Con l’avvicinarsi dell’estate 2026 cresce l’attenzione sul tema del carburante per i trasporti, soprattutto per aerei, un nodo strategico che riguarda direttamente anche l’Italia. Tra tensioni geopolitiche, aumento dei prezzi e forte dipendenza dall’estero, il rischio di criticità nei prossimi mesi è concreto, anche se al momento non si parla ancora di emergenza.
Italia sempre più dipendente dal jet fuel
L’Italia si conferma tra i Paesi europei più esposti sul fronte del carburante per l’aviazione. La produzione interna non è sufficiente a coprire il fabbisogno nazionale, rendendo necessario il ricorso massiccio alle importazioni.
In passato, una quota rilevante del cherosene utilizzato arrivava dal Golfo Persico, che copriva circa il 20% delle forniture. Tuttavia, le recenti tensioni internazionali e le criticità legate allo Stretto di Hormuz hanno reso più fragile questo equilibrio, costringendo a diversificare le fonti di approvvigionamento.

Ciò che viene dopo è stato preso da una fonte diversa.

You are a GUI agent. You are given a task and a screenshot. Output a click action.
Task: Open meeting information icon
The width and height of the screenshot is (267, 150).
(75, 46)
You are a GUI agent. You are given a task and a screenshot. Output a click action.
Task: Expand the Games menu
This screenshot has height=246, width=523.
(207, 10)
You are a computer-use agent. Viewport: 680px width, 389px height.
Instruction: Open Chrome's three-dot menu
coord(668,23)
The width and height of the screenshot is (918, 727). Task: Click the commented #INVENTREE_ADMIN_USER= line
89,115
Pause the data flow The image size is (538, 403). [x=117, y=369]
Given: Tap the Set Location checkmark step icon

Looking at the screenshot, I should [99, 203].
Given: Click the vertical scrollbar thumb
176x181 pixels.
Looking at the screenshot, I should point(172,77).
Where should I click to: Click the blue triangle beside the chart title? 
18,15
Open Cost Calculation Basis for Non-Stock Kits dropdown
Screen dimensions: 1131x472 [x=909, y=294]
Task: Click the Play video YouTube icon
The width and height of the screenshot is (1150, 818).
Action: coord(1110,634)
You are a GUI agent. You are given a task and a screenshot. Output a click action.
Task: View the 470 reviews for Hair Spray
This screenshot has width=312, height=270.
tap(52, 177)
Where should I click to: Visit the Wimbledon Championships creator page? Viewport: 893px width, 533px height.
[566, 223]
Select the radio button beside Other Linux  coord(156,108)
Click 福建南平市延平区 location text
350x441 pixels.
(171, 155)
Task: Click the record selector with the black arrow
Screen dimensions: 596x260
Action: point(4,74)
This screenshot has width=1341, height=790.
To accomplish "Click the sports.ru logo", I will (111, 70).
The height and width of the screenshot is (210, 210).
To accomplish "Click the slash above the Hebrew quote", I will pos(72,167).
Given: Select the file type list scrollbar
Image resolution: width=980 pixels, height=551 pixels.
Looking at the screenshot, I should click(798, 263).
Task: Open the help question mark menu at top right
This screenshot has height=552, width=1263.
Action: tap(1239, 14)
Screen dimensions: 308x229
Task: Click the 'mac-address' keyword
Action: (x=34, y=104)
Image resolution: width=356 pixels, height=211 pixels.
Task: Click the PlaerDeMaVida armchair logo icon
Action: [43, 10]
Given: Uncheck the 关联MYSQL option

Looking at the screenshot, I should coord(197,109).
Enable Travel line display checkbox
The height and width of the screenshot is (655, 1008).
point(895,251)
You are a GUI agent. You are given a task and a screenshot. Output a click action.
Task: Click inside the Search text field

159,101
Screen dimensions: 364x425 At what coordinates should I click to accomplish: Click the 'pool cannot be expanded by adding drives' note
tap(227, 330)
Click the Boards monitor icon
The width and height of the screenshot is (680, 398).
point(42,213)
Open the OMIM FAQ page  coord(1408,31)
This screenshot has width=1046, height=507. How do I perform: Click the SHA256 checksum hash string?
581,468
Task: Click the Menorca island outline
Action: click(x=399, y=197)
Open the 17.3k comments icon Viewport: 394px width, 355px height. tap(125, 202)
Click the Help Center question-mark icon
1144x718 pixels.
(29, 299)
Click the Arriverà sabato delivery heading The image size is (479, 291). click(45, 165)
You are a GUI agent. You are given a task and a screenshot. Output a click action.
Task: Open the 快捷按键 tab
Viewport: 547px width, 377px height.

Da dove arriva oggi il carburante per aerei
Per evitare possibili interruzioni, negli ultimi mesi l’Italia ha aumentato gli acquisti da nuovi partner internazionali. I dati più recenti mostrano un cambio significativo nelle rotte del jet fuel.
Attualmente:
- l’India è il principale fornitore, con circa 33.000 barili al giorno
- Arabia Saudita e Spagna seguono con circa 22.000 barili giornalieri ciascuna
- la Turchia contribuisce con circa 17.000 barili al giorno
- l’Egitto fornisce intorno agli 11.000 barili quotidiani
Un ruolo crescente lo sta giocando anche la Spagna, grazie alla presenza di raffinerie attive nel mercato europeo.
I nodi logistici in Italia
Una volta arrivato nel Paese, il carburante viene distribuito attraverso alcuni hub strategici. Tra i principali punti di ingresso e smistamento figurano:
- Fiumicino
- Civitavecchia
- Genova
- La Spezia
- Marghera
Da queste infrastrutture il jet fuel viene poi trasportato verso gli aeroporti, garantendo il funzionamento del traffico aereo nazionale e internazionale.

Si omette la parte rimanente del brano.